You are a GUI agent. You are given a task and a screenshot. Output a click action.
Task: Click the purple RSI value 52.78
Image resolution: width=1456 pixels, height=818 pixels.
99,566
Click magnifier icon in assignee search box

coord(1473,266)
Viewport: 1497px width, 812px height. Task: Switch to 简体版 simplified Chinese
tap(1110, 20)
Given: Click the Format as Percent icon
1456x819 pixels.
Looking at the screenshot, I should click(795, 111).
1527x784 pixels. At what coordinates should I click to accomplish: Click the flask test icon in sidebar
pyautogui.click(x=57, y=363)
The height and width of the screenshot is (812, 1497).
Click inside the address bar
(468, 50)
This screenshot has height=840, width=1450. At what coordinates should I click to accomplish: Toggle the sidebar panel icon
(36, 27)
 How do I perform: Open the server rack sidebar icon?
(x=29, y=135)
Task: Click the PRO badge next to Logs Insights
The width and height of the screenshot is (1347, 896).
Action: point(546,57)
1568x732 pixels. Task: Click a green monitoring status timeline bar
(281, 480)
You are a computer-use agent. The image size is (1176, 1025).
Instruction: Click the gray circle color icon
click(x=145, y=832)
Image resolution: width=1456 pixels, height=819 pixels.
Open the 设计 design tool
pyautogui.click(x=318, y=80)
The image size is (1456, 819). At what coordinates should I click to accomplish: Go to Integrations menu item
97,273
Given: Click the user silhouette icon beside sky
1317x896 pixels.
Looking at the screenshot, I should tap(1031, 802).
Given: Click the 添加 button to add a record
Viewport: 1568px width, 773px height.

########################################

- **What needs to be done**: Where in the records does the word "agent" appear? Copy each line that holds it.

- **Output**:
You are a GUI agent. You are given a task and a screenshot. Output a click action.
You are a computer-use agent. The image size is (1176, 1025).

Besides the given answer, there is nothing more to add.